His voice failed as his eye fell on the all-black toe of the boot. He
looked up, and caught Psmith's benevolent gaze. He straightened
himself and brushed a bead of perspiration from his face with the back
of his hand. Unfortunately, he used the sooty hand, and the result was
like some gruesome burlesque of a nigger minstrel.

"Did--you--put--that--boot--there, Smith?" he asked slowly.

[Illustration: "DID--YOU--PUT--THAT--BOOT--THERE, SMITH?"]

"Yes, sir."

"Then what did you _MEAN_ by putting it there?" roared Mr.
Downing.

"Animal spirits, sir," said Psmith.

"WHAT!"

"Animal spirits, sir."

What Mr. Downing would have replied to this one cannot tell, though
one can guess roughly. For, just as he was opening his mouth, Mr.
Outwood, catching sight of his Chirgwin-like countenance, intervened.

"My dear Downing," he said, "your face. It is positively covered with
soot, positively. You must come and wash it. You are quite black.
Really, you present a most curious appearance, most. Let me show you
the way to my room."

In all times of storm and tribulation there comes a breaking-point, a
point where the spirit definitely refuses, to battle any longer
against the slings and arrows of outrageous fortune. Mr. Downing could
not bear up against this crowning blow. He went down beneath it. In
the language of the Ring, he took the count. It was the knock-out.

"Soot!" he murmured weakly. "Soot!"

"Your face is covered, my dear fellow, quite covered."

"It certainly has a faintly sooty aspect, sir," said Psmith.

His voice roused the sufferer to one last flicker of spirit.

"You will hear more of this, Smith," he said. "I say you will hear
more of it."

Then he allowed Mr. Outwood to lead him out to a place where there
were towels, soap, and sponges.

* * * * *

When they had gone, Psmith went to the window, and hauled in the
string. He felt the calm after-glow which comes to the general after a
successfully conducted battle. It had been trying, of course, for a
man of refinement, and it had cut into his afternoon, but on the whole
it had been worth it.

The problem now was what to do with the painted boot. It would take a
lot of cleaning, he saw, even if he could get hold of the necessary
implements for cleaning it. And he rather doubted if he would be able
to do so. Edmund, the boot-boy, worked in some mysterious cell, far
from the madding crowd, at the back of the house. In the boot-cupboard
downstairs there would probably be nothing likely to be of any use.

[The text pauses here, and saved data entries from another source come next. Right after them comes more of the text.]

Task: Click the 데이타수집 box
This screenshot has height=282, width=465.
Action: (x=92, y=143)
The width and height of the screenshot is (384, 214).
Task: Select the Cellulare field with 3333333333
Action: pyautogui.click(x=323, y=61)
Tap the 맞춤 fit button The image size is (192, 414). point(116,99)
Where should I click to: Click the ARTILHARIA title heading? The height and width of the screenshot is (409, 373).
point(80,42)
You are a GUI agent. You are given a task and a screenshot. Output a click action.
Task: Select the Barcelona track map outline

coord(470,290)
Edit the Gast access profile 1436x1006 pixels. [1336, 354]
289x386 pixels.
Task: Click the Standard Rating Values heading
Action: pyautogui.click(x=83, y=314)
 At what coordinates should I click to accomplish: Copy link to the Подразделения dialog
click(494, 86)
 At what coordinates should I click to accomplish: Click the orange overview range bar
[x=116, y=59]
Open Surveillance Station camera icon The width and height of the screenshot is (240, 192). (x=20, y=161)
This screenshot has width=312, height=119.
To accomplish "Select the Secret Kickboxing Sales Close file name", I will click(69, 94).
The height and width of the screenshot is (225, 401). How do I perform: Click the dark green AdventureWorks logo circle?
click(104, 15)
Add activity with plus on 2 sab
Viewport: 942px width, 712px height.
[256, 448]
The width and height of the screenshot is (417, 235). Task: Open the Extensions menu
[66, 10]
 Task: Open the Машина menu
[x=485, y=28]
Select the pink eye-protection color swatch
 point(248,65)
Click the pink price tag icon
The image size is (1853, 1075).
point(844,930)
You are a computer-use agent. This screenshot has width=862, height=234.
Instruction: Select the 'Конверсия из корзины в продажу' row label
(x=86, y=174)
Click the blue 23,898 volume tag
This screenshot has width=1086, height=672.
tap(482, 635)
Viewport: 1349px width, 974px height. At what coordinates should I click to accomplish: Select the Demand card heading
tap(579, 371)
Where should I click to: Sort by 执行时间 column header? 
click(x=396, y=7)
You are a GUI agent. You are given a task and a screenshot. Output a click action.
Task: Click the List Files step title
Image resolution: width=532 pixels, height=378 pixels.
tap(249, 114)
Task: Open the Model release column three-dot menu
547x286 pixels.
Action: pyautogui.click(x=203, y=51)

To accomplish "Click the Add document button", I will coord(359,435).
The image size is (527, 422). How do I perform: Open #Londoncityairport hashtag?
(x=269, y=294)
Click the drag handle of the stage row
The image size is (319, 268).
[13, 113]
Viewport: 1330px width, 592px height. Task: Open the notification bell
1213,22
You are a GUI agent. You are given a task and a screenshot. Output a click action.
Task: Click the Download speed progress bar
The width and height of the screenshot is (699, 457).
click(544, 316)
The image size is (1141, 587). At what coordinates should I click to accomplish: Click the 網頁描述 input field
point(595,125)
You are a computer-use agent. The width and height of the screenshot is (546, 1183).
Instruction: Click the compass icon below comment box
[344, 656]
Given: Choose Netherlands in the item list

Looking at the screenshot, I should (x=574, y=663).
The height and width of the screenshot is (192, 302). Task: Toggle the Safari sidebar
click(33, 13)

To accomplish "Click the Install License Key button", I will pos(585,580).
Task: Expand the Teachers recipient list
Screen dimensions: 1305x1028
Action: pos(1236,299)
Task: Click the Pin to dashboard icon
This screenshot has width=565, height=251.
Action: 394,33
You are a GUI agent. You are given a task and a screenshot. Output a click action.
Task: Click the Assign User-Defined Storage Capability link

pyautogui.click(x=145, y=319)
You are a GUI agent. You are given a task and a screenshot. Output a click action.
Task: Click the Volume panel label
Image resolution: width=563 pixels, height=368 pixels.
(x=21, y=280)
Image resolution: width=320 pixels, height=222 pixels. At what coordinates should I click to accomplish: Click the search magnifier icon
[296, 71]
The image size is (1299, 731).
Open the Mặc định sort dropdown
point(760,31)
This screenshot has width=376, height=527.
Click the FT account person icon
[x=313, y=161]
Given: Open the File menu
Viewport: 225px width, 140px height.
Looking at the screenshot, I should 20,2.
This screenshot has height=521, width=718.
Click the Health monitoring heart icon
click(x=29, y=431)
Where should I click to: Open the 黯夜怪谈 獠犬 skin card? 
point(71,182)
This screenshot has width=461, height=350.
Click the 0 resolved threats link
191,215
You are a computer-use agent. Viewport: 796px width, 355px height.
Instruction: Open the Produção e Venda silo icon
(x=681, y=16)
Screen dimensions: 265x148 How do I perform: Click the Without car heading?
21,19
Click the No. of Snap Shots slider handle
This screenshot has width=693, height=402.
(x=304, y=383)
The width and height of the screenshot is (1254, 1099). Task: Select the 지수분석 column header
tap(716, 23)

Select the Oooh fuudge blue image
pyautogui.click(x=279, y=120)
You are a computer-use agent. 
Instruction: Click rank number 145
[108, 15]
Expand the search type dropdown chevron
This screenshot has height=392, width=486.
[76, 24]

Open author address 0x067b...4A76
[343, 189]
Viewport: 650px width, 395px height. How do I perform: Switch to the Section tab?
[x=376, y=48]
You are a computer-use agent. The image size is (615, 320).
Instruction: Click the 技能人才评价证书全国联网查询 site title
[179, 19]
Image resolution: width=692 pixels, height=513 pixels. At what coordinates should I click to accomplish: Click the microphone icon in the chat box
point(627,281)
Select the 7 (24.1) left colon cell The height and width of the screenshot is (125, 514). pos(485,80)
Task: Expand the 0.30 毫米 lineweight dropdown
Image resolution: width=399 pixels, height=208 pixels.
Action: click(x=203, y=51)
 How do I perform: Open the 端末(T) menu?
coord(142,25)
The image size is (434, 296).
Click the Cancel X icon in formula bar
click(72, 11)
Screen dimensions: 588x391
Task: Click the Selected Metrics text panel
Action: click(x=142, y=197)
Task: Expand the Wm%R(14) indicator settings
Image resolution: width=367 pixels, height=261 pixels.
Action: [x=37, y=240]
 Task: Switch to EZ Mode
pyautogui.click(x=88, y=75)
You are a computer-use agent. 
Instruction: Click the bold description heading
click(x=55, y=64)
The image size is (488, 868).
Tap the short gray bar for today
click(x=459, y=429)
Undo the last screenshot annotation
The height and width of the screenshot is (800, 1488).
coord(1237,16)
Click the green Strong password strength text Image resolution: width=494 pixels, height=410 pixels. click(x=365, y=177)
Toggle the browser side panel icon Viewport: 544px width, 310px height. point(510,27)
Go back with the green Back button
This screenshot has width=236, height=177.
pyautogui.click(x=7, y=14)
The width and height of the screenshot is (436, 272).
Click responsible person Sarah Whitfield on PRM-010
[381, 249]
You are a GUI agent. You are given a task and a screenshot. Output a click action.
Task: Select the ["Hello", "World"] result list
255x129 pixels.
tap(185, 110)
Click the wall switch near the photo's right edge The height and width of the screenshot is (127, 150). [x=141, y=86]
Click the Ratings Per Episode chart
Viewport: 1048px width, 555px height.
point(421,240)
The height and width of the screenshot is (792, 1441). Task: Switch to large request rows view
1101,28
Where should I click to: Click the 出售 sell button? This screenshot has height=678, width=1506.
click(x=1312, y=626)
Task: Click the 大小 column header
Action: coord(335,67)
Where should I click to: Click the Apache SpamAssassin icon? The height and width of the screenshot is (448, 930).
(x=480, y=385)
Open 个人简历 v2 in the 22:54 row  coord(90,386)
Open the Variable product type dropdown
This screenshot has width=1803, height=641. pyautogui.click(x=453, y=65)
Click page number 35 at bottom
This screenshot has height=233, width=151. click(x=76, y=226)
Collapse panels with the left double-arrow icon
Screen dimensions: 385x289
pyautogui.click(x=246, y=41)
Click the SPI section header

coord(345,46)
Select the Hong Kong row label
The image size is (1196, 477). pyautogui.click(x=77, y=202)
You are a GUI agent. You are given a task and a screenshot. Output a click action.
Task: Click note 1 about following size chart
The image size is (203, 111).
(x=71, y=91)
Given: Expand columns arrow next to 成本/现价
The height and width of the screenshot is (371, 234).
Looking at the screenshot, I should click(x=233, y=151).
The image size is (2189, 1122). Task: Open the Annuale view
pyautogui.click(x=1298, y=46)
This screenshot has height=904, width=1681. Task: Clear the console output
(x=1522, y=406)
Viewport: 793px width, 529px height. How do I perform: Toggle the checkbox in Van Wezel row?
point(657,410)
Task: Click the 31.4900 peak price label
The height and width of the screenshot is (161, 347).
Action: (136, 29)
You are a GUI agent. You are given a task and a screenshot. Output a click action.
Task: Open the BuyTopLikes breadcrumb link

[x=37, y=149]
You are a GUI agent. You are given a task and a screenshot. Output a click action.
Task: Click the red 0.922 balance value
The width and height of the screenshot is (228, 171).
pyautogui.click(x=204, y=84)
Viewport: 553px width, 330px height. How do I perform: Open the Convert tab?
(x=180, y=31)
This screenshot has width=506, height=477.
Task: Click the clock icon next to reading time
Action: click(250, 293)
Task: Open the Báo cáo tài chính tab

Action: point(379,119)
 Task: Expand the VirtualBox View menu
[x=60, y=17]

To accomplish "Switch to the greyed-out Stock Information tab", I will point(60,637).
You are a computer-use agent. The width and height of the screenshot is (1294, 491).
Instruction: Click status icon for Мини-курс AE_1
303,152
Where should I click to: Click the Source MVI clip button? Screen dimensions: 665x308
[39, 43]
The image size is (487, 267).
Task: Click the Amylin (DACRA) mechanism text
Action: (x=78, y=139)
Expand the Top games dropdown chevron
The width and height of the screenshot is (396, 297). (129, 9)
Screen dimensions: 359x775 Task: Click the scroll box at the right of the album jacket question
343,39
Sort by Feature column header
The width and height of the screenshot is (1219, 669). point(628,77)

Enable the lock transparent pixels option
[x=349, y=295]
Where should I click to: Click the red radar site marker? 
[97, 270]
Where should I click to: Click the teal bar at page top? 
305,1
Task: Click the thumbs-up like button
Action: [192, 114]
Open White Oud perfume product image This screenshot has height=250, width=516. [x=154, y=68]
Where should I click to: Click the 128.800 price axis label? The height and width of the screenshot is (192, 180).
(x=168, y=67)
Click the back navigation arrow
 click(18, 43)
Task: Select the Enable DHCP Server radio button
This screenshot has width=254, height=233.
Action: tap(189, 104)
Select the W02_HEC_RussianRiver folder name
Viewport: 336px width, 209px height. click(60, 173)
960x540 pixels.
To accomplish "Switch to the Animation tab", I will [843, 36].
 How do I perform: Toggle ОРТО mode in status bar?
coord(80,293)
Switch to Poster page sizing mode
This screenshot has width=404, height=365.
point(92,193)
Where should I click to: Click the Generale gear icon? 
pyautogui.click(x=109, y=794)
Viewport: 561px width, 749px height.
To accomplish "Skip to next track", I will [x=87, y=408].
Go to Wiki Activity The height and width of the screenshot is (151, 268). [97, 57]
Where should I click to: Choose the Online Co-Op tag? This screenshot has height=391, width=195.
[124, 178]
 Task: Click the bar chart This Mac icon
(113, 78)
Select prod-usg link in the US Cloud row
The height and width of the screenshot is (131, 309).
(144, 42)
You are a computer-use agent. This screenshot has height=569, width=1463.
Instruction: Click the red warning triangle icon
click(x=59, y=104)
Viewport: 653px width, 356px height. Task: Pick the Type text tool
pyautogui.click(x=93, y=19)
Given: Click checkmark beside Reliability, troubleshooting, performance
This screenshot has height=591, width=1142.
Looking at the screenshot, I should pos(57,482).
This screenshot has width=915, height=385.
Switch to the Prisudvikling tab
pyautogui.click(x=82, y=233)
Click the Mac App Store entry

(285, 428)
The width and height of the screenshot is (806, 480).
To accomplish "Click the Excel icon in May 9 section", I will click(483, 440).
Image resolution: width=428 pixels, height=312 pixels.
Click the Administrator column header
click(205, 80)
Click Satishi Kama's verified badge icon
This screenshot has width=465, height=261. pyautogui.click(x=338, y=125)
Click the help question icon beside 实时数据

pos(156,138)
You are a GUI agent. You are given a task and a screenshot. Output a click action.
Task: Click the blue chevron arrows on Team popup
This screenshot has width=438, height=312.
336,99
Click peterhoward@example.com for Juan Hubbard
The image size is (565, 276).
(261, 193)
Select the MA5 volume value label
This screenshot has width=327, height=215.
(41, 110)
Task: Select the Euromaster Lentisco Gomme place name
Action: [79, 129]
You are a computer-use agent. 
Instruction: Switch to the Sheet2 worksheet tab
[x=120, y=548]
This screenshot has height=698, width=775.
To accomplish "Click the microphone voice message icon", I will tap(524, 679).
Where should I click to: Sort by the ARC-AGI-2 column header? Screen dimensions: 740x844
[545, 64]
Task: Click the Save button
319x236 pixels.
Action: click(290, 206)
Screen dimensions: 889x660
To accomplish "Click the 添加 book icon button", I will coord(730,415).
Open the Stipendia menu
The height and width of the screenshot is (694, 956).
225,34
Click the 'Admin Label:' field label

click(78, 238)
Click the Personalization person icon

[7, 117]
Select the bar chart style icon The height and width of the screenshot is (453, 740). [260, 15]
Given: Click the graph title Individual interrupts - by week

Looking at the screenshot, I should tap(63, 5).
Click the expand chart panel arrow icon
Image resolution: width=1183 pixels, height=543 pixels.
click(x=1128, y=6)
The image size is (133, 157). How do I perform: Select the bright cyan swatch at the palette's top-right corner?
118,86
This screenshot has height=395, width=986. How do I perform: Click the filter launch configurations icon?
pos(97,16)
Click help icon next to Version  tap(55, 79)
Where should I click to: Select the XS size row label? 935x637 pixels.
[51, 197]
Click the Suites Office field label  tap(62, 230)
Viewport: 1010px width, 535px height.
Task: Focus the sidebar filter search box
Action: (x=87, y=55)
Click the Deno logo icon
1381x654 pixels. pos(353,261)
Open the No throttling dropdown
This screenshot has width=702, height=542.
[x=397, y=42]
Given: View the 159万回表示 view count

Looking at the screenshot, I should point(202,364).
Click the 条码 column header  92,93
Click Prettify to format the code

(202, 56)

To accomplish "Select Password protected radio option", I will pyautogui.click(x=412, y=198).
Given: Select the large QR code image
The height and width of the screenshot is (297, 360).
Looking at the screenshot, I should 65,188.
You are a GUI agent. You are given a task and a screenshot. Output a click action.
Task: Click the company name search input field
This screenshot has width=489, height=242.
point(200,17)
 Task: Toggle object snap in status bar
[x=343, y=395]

His fears were realised. The boot-cupboard was empty. It seemed to him
that, for the time being, the best thing he could do would be to place
the boot in safe hiding, until he should have thought out a scheme.

Having restored the basket to its proper place, accordingly, he went
up to the study again, and placed the red-toed boot in the chimney, at
about the same height where Mr. Downing had found the other. Nobody
would think of looking there a second time, and it was improbable that
Mr. Outwood really would have the chimneys swept, as he had said. The
odds were that he had forgotten about it already.

Psmith went to the bathroom to wash his hands again, with the feeling
that he had done a good day's work.

Content of CHAPTER LI - MAINLY ABOUT BOOTS [P G Wodehouse's novel: Mike]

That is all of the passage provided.